Le menton entre les mains, le ponte a laissé tomber: Ça ne s’arrange pas. On le perd, on le perd...
Une autre, une autre, quelqu’un a chantonné. Le boxeur, direct  a envoyé: “ Indien… vaut mieux que… Dieu, Tulle, l’aura.”
Là, plusieurs ont franchement ri et d’autres ont apprécié à haute voix: “Pas mal, celui-là! Bravo, il est en forme, malgré tout, le trépané!”
Il s’était à peine tu qu’il en a sorti une troisième: “On ne... presse qu'aux... friches”.
Ce sont des applaudissements qui ont salué cette sortie. Quelques uns ont même envoyé des SMS dans tout l’hôpital pour rameuter du public et le nombre des spectateurs s’est mis à grandir.  Un petit malin s'est amusé: "Continue, on va en faire un livre!". Ils ont ri de plus belle.
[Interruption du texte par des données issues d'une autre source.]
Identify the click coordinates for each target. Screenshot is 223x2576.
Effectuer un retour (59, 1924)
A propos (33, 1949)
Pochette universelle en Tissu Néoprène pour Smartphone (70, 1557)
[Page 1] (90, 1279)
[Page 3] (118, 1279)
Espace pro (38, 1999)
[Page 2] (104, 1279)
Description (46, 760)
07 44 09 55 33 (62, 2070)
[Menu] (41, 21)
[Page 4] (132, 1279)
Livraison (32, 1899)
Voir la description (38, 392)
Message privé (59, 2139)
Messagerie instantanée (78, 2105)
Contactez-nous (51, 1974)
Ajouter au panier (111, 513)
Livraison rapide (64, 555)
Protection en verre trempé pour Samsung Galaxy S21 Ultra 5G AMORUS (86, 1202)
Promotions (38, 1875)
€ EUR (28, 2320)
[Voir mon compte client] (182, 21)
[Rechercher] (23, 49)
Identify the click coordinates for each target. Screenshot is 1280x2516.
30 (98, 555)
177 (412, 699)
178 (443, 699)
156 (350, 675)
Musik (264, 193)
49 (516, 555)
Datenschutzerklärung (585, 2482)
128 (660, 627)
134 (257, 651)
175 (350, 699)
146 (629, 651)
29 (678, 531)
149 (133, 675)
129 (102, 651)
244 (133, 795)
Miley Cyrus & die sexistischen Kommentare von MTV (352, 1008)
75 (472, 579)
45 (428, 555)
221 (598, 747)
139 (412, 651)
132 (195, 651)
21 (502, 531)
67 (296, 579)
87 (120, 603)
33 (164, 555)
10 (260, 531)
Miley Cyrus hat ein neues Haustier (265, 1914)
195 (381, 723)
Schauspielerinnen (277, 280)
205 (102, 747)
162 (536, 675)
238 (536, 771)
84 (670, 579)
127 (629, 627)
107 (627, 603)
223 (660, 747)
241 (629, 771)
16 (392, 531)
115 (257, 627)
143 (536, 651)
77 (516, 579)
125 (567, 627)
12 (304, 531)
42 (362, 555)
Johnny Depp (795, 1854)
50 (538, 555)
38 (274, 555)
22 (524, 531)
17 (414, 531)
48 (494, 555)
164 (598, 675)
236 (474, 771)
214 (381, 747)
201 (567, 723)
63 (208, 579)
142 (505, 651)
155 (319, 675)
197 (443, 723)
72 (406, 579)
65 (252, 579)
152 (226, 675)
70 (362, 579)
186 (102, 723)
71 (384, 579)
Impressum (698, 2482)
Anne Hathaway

Ils se serraient tous autour du lit en attendant la prochaine qui ne tarda pas: “Tant va… l'autruche ado… qu'à la fin elle… s'esclaffe...” Celle-là eut un succès fou, tonnerre d’applaudissements et rires en cascades, côtes tenues, larmes aux yeux.
L'ambiance joyeuse a dégringolé juste après la suivante. A peine prononcée, l’électrocardiogramme du gars est devenu aussi plat qu'une Beauce plate et c’est d'un bip prolongé dont on a entendu la stridence.
Malgré deux bonnes heures de tentatives de réanimation, l'équipe, en nage, a fini par recouvrir le corps d’un drap jaune de l’assistance publique sur lequel , en hommage ultime, le ponte a écrit au feutre noir  la dernière phrase prononcée:
“Pliera bien... qui pliera le... palmier… “
Une seule droite dure avait eu raison du champion.

7 commentaires:

Véronique a dit…

autant en rire ... tant qu'à faire !

chri a dit…

@Véronique: Une pelote tirée par hasard!

yvelinoise a dit…

Personne pour s'apercevoir que le protège dents de ce pauvre gars était tombé au cours du match et qu'il avait eu deux dents cassées ?

;-D

chri a dit…

@Yvelinoise: Ben non! Personne!

Nathalie a dit…

Bien vu Yvelinoise !

As-tu vu ces cartes postales humoristiques au marché de l'isle sur sorgue ? Ce sont des proverbes revisités :

- Un tiens vaut moins que deux, tiens !

- On a toujours besoin d'un plus petit que soi... pour lui péter la gueule

Pour les autres, aller voir sur place.

Anonyme a dit…

Tendance cynique en ce moment ... J'aime bien.
Après le musicos mort au chant d'horreur, l'hôpital qui fait sa corrida.
La plume affutée comme une feinte de coup droit dégagé.
slev

chri a dit…

@Slev Je vais travailler la feinte du coup droit engagé! Avec une jolie prise de faire!